▶ [Dataset entries]:
------------------------------
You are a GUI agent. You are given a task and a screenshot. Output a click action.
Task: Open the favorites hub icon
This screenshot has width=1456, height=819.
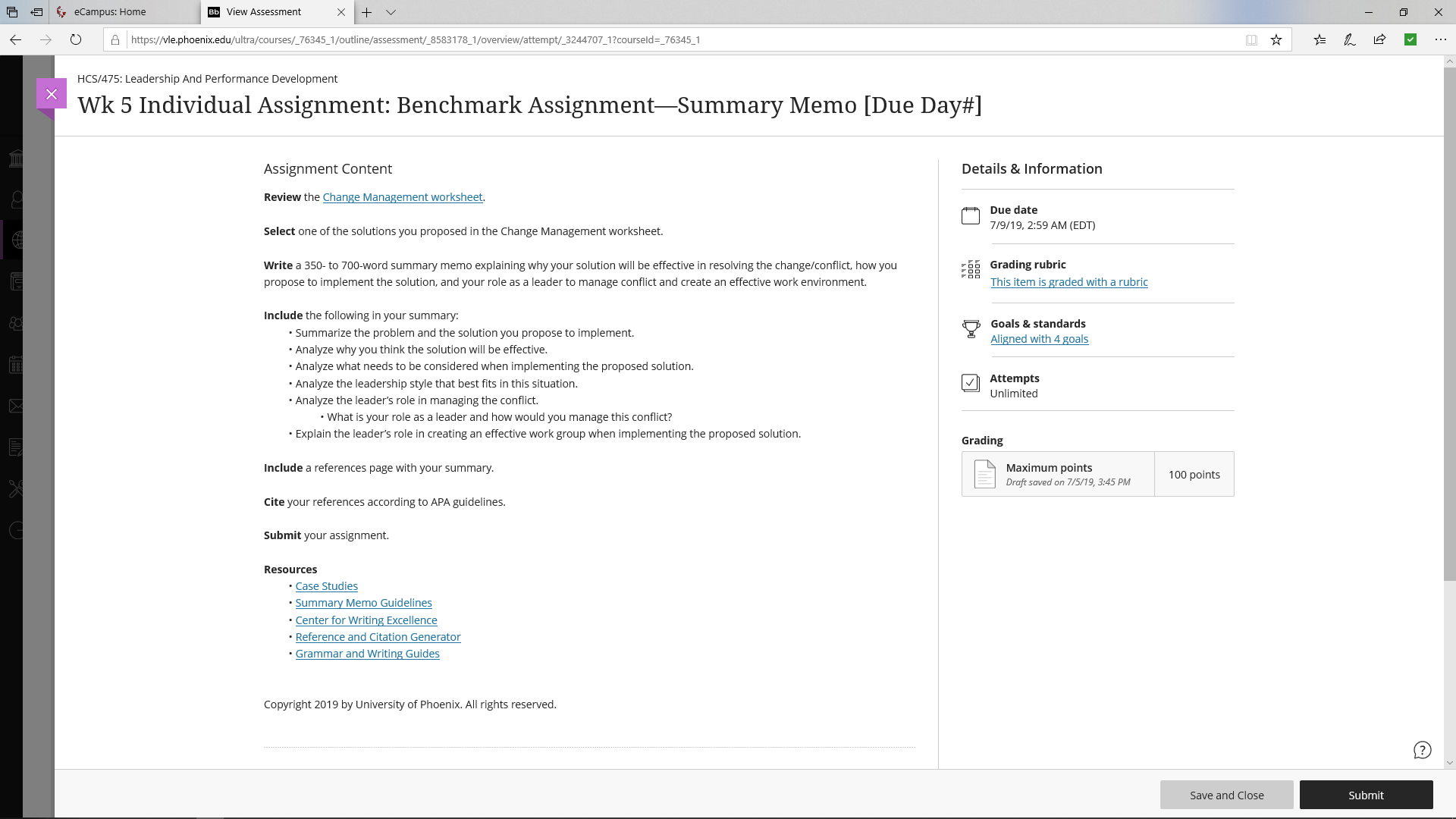pyautogui.click(x=1320, y=39)
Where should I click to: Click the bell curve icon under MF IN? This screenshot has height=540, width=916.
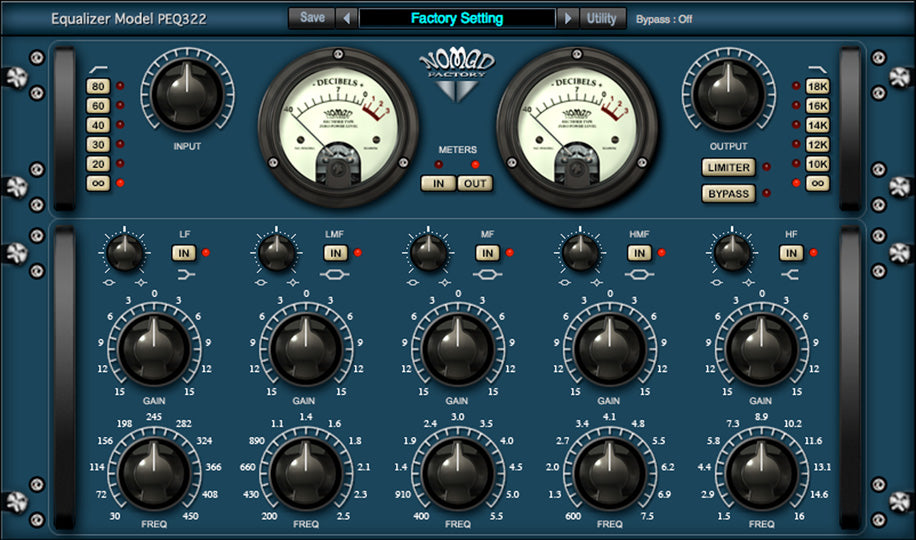(x=487, y=273)
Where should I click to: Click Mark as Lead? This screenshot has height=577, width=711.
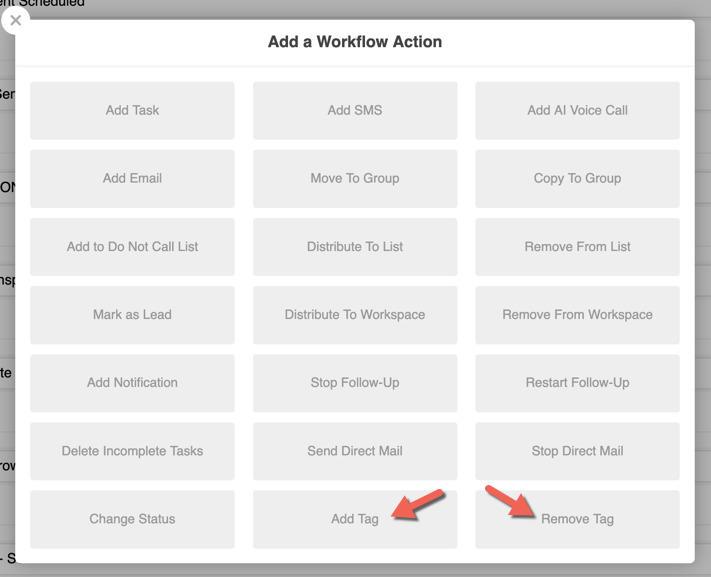[x=132, y=315]
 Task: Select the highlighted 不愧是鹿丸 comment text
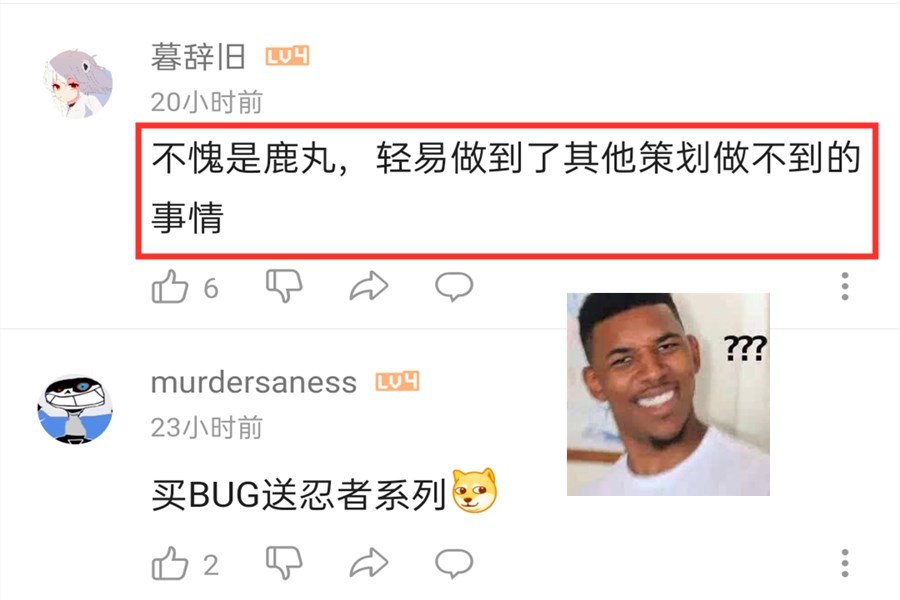[x=507, y=190]
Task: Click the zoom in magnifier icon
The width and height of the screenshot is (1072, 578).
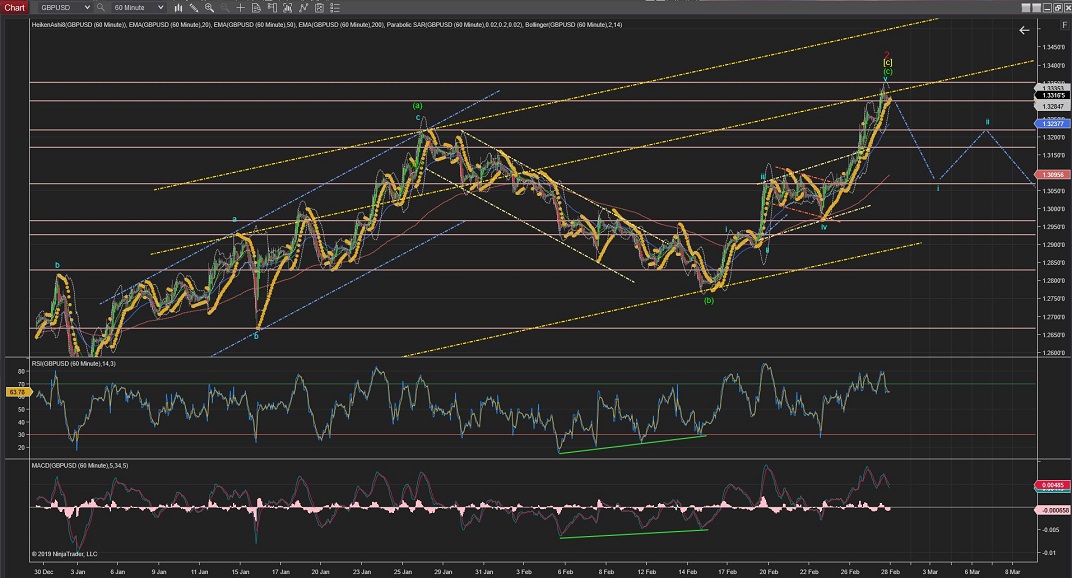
------------------------------
▶ [How to complete this task]: Would you write out an exact copy of the entries above, with no images?

▶ [Written solution]:
You are a GUI agent. You are given a task and a screenshot. Output a click action.
Task: Open the favorites hub icon
This screenshot has width=1456, height=819.
pyautogui.click(x=1320, y=39)
Where should I click to: Click the bell curve icon under MF IN? This screenshot has height=540, width=916.
(x=487, y=273)
Where should I click to: Click Mark as Lead? This screenshot has height=577, width=711.
[x=132, y=315]
 Task: Select the highlighted 不愧是鹿丸 comment text
[x=507, y=190]
Task: Click the zoom in magnifier icon
The width and height of the screenshot is (1072, 578).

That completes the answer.